#### [About this exercise]
Only the lines from the start of the data through the one containing "This screenshot has width=1024, height=387." belong in your answer; return them exactly.

--- Information shown Enclosed Below ---

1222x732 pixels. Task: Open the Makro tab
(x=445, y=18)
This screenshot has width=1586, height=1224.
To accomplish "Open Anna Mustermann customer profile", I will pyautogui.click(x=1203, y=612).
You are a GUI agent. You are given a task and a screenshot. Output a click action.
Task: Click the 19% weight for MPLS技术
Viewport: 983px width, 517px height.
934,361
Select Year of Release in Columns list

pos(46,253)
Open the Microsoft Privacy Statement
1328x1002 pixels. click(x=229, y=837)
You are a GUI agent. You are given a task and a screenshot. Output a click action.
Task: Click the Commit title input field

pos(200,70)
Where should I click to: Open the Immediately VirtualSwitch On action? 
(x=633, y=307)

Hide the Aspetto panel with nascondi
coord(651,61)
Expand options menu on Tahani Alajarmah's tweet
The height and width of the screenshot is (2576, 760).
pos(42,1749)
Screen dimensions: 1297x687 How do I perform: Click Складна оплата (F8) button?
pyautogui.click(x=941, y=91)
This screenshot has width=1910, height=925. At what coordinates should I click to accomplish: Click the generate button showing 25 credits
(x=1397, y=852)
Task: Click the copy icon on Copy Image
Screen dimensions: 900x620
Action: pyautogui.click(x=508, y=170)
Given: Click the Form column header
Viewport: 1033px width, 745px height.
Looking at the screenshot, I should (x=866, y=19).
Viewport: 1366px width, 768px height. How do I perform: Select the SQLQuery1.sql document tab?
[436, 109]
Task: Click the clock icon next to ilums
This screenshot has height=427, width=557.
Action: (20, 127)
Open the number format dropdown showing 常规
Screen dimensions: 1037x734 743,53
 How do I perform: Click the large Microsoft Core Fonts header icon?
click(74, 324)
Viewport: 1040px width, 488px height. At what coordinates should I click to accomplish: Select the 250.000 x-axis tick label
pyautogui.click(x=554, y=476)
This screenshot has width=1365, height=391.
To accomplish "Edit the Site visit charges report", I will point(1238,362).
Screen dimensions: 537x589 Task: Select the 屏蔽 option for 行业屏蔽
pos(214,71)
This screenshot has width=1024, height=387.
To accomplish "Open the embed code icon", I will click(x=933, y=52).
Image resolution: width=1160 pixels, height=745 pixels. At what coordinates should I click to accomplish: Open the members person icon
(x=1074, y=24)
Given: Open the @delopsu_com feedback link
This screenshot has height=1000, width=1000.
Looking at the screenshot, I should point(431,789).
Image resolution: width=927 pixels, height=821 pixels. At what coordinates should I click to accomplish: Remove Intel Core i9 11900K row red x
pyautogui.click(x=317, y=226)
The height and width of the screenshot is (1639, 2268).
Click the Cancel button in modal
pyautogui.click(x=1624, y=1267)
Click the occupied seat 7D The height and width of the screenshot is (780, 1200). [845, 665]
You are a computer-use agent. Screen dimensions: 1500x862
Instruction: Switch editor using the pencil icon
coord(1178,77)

--- End of Enclosed Information shown ---

#### [Written reply]
1222x732 pixels. Task: Open the Makro tab
(x=445, y=18)
This screenshot has width=1586, height=1224.
To accomplish "Open Anna Mustermann customer profile", I will pyautogui.click(x=1203, y=612).
You are a GUI agent. You are given a task and a screenshot. Output a click action.
Task: Click the 19% weight for MPLS技术
Viewport: 983px width, 517px height.
934,361
Select Year of Release in Columns list

pos(46,253)
Open the Microsoft Privacy Statement
1328x1002 pixels. click(x=229, y=837)
You are a GUI agent. You are given a task and a screenshot. Output a click action.
Task: Click the Commit title input field

pos(200,70)
Where should I click to: Open the Immediately VirtualSwitch On action? 
(x=633, y=307)

Hide the Aspetto panel with nascondi
coord(651,61)
Expand options menu on Tahani Alajarmah's tweet
The height and width of the screenshot is (2576, 760).
pos(42,1749)
Screen dimensions: 1297x687 How do I perform: Click Складна оплата (F8) button?
pyautogui.click(x=941, y=91)
This screenshot has width=1910, height=925. At what coordinates should I click to accomplish: Click the generate button showing 25 credits
(x=1397, y=852)
Task: Click the copy icon on Copy Image
Screen dimensions: 900x620
Action: pyautogui.click(x=508, y=170)
Given: Click the Form column header
Viewport: 1033px width, 745px height.
Looking at the screenshot, I should (x=866, y=19).
Viewport: 1366px width, 768px height. How do I perform: Select the SQLQuery1.sql document tab?
[436, 109]
Task: Click the clock icon next to ilums
This screenshot has height=427, width=557.
Action: (20, 127)
Open the number format dropdown showing 常规
Screen dimensions: 1037x734 743,53
 How do I perform: Click the large Microsoft Core Fonts header icon?
click(74, 324)
Viewport: 1040px width, 488px height. At what coordinates should I click to accomplish: Select the 250.000 x-axis tick label
pyautogui.click(x=554, y=476)
This screenshot has width=1365, height=391.
To accomplish "Edit the Site visit charges report", I will point(1238,362).
Screen dimensions: 537x589 Task: Select the 屏蔽 option for 行业屏蔽
pos(214,71)
This screenshot has width=1024, height=387.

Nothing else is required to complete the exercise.